We’re a little late leaving for dinner so Mr. Aggie calls the restaurant to let them know we’ll be arriving about ten minutes after our scheduled reservation. The hostess then informs him that we don’t have a reservation. Mr. Aggie made one–we have the phone records to back us up–but that doesn’t change the reality that it’s 7:00 on a very important Saturday night and chances are I’m going to be way overdressed for my romantic interlude at Dairy Queen.
–Freaking present tense. Gets me every time.–
We decided to soldier on to our original destination because they promised to get us in as quickly as possible and because he let me know it was seafood (!). We were told to wait in the lounge area while they tried to work us in; it ended up taking an hour to get us a table. In the lounge, food was served, drinks flowed, and a moderately talented piano player lambasted his captives with Muzak-esque interpretations of eighties classics. You haven’t lived until you’ve heard Ace of Base, John Tesh-style. The lounge was quite small and the piano quite..enthusiastic..so we had to almost yell to even have a conversation.

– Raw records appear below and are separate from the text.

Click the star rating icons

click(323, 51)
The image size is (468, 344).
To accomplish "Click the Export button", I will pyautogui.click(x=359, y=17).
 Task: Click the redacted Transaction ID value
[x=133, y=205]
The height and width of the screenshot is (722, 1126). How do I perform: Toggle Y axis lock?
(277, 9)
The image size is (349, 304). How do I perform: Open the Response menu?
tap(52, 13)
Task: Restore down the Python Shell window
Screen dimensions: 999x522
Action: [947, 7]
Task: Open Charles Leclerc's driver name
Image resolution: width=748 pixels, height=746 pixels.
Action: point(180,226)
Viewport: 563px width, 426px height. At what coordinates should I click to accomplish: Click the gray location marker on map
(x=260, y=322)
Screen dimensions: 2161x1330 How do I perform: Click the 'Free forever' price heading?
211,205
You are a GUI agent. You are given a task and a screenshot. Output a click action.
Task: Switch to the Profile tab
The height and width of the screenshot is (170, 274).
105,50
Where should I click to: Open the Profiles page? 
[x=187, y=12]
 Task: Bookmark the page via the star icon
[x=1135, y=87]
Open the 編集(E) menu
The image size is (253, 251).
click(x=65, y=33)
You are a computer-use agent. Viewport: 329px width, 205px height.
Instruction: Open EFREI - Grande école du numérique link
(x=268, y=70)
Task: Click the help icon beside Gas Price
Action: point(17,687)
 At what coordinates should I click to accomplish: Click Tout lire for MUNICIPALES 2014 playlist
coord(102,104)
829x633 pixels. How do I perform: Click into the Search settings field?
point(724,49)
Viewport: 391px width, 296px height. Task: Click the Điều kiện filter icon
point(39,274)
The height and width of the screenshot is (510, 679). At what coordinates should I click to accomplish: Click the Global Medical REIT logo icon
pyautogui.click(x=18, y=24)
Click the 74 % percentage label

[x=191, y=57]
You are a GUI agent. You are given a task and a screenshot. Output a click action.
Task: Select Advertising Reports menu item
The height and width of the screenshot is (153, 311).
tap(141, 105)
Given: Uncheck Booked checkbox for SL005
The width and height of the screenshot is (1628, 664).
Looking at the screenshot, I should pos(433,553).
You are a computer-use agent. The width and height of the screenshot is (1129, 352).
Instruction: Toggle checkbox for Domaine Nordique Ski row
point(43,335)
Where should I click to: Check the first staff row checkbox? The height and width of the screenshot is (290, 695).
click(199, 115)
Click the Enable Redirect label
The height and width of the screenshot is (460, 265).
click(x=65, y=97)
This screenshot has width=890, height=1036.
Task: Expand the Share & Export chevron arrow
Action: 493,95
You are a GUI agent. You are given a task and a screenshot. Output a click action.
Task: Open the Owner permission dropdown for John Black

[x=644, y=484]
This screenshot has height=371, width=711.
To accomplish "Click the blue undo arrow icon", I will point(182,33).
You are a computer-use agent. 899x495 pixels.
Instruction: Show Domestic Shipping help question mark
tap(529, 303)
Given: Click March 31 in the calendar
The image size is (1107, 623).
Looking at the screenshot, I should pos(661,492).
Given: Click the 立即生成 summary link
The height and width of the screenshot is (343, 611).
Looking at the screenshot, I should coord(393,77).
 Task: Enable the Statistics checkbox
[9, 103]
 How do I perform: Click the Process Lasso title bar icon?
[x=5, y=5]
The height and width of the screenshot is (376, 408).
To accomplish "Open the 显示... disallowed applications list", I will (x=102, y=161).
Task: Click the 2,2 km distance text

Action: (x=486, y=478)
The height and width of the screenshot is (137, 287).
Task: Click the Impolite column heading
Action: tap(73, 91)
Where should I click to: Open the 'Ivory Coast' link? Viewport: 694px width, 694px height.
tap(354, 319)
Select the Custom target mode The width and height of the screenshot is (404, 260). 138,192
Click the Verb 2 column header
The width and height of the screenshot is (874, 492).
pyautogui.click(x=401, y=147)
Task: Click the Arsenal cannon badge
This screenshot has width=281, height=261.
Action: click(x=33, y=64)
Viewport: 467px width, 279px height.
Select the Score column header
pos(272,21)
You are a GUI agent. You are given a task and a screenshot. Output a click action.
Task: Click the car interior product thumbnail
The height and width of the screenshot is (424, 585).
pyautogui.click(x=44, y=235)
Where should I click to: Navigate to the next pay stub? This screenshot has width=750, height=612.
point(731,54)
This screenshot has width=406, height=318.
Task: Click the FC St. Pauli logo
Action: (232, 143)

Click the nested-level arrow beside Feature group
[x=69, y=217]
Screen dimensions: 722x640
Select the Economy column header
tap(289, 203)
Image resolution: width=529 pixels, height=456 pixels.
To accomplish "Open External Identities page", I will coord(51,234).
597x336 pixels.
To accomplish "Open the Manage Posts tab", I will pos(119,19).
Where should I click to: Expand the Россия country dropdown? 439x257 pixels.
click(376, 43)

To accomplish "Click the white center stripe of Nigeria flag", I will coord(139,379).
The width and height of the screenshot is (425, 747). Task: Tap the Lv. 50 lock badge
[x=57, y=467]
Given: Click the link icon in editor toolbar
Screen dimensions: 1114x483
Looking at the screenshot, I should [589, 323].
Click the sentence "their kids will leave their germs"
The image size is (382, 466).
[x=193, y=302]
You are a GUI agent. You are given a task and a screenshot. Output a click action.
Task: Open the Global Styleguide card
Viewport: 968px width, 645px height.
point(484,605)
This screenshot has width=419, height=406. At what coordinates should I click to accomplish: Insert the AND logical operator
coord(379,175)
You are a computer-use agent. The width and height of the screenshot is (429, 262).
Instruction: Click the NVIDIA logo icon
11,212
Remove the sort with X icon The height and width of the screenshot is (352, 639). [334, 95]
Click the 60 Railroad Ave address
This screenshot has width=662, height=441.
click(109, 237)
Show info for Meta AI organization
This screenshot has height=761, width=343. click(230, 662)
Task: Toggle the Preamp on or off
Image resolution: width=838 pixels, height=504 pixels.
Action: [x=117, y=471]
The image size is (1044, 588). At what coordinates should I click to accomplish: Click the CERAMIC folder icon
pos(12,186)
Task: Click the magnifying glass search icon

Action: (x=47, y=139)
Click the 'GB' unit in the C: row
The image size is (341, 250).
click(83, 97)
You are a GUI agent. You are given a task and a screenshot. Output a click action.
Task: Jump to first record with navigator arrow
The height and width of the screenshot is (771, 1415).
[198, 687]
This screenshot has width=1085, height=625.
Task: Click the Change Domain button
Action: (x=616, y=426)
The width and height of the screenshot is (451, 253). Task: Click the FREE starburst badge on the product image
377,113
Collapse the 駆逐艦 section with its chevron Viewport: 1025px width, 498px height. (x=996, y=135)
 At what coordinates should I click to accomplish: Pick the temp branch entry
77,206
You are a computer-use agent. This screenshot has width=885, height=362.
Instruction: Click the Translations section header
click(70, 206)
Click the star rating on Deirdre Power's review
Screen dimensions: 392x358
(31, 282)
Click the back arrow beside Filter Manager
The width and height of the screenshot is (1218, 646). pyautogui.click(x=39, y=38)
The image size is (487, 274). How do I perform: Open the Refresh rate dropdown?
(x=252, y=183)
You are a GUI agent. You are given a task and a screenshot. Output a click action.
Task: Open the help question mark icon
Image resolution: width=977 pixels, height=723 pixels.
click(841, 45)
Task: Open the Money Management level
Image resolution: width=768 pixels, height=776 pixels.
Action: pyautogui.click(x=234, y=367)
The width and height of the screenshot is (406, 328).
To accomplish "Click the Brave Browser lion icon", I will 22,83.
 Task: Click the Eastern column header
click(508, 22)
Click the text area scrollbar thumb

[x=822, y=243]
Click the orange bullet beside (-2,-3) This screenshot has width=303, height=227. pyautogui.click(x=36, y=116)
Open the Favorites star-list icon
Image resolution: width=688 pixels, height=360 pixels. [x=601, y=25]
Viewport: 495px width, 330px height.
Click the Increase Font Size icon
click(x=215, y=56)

Eventually we got a table, and since this is getting so long and boring I’ll simply say the server was extremely odd (she made an awkward joke about dancing on the table) and not very good at her job and the food was only adequate. It was at this point that Mr. Aggie informed me that this was my birthday present and that I had told him that a nice dinner out was all that I wanted. He could very well be telling the truth, though if I ever said such a thing it was obviously a blatant lie. How ‘s it a present for ME when someone else gets to eat/drink as much as I do? (Picture me stomping my feet while I say that in a high-pitched whine).
The whole debacle took so long that I didn’t even get a birthday dessert (tear) because I had to get home and pump before I died.